You should use this mouthpiece if you like the feel and sound of vintage saxophones and mouthpieces. While it is more expensive than some mouthpieces, it can be worth the extra cost for the unique sound.

Pros

  • Works with various genres
  • Free-blowing
  • Has a classic sound

Cons

  • Expensive

Otto Link Tone Edge

The Otto Link Tone Edge is another excellent jazz saxophone mouthpiece. It provides an excellent tone, and it can project well, so you can play even with loud or amplified instruments.

People have played on this or a similar model for decades, and it remains one of the best tenor saxophone mouthpieces on the market. Unlike many other mouthpieces, this one comes with a ligature and cap, so you can protect the mouthpiece.

This model isn’t too bright or harsh, and you can push the limits of the sound. Whether you want to play solo or in a jazz band, the Tone Edge is for you.

Pros

  • Good sound
  • Versatile
  • Comes with what you need

Cons

  • Not for beginners

Otto Link Tone Master

Otto Link OLM-404-7S

Another mouthpiece from Otto Link, the Tone Master has been around for decades like the Tone Edge. This model comes in different facings, so you can get the sound and response you want. You can use it to get professional-quality sounds, even if you aren’t at that level yet. The mouthpiece projects well and can offer different tone colors.

Now, this metal mouthpiece is quite a bit more expensive than others on the market. But it comes with a ligature and cap, so you can save money on those. And the value of the mouthpiece itself is fantastic.

Pros

  • Great quality
  • Comes with accessories
  • Longtime favorite

Cons

  • Costs a lot

FAQs

Question: What is the best tenor saxophone mouthpiece?
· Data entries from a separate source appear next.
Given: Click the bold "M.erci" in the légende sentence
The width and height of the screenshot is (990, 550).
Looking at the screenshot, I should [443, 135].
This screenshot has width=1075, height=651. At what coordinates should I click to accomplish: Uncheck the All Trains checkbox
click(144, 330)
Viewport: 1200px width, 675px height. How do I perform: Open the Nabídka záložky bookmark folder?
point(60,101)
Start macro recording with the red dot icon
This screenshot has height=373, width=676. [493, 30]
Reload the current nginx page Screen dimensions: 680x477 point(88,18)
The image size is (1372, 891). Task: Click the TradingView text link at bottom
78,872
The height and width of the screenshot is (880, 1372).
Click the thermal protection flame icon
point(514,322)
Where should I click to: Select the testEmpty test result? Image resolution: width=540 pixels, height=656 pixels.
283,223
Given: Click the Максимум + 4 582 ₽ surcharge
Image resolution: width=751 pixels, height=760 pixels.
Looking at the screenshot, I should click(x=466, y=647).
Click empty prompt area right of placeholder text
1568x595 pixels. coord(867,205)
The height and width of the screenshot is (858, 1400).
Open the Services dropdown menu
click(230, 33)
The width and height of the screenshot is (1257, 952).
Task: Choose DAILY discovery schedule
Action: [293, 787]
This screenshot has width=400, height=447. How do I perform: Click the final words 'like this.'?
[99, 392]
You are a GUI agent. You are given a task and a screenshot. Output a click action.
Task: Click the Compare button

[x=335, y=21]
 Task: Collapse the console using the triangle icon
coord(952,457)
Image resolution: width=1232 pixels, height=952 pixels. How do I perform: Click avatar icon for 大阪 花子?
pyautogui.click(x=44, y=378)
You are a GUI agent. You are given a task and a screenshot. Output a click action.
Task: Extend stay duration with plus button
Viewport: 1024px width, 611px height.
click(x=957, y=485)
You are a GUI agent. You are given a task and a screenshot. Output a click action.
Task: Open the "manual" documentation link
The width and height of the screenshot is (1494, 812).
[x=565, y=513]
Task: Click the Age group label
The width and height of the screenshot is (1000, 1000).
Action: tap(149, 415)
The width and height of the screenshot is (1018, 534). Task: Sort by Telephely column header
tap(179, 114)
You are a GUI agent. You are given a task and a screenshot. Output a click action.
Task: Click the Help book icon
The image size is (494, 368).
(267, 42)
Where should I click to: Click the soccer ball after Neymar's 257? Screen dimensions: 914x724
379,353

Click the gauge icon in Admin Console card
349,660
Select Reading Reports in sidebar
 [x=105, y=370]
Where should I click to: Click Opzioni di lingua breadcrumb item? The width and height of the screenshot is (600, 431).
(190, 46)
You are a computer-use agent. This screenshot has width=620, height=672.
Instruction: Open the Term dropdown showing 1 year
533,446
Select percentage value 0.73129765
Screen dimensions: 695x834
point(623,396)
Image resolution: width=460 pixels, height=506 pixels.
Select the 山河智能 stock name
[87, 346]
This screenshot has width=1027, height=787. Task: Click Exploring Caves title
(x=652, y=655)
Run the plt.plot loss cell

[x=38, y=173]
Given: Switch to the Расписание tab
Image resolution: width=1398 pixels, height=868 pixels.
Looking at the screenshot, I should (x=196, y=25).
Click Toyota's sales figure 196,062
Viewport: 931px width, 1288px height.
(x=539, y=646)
Answer: The best tenor saxophone mouthpiece for you depends on your current playing level and future goals. For example, the Otto Link mouthpieces are great for jazz but not so much for classical music.
Overall, the Vandoren T5 offers a balance between classical and jazz. So if you want an easy place to start shopping for mouthpieces, start there.

Question: What mouthpieces do famous saxophone players use?

Answer: Otto Link mouthpieces are common among some of the top jazz saxophonists of all time. Players that have used Otto Link mouthpieces include John Coltrane, Charlie Parker, and Stan Getz.
Michael Brecker, Joe Lovano, Joshua Redman, and Ben Webster have also used Otto Link mouthpieces. But don’t feel like you need to use those models just to be like the greats.

Question: Does the mouthpiece affect the saxophone?

Answer: The mouthpiece you use can affect how your saxophone sounds, even if the change is small. Some people can hear and feel the difference when they switch, while others don’t notice anything.
If you switch to a different mouthpiece material or brand, you may notice a more significant change. But sometimes, switching from a model like the Yamaha 4C to the 5C can make it easier to play, even if you don’t sound different.

Question: When should you change your saxophone mouthpiece?

Answer: You should change your saxophone when one or more things happen. If you struggle to get a clear tone, want to improve your intonation, or play with amplified instruments, you may need an upgrade.
It may also be time for a new mouthpiece if you have to blow a lot of air to get a sound or when you want to play high notes more consistently. But don’t get a new mouthpiece thinking that you’ll sound better instantly or because you want to be like your favorite player.

Question: How long does a mouthpiece last?

Answer: Another instance where you may need to change your mouthpiece is if it wears out. After about two or three years, a mouthpiece may not be able to offer the best sound.
Like other objects, mouthpieces deal with wear and tear. And your saliva may affect your ability to play the mouthpiece well. So be sure to budget for a new mouthpiece every few years, even if you buy the same model.

Final Note On The Best Tenor Saxophone Mouthpieces

The best tenor saxophone mouthpieces are easy to play and allow you to project and produce the tone colors you want. Overall, the best tenor mouthpiece is the Vandoren T5.

It offers a great sound that’s warm and full, and you can use it when playing jazz and classical music. As long as you have a good reed, the T5 is perfect for your playing.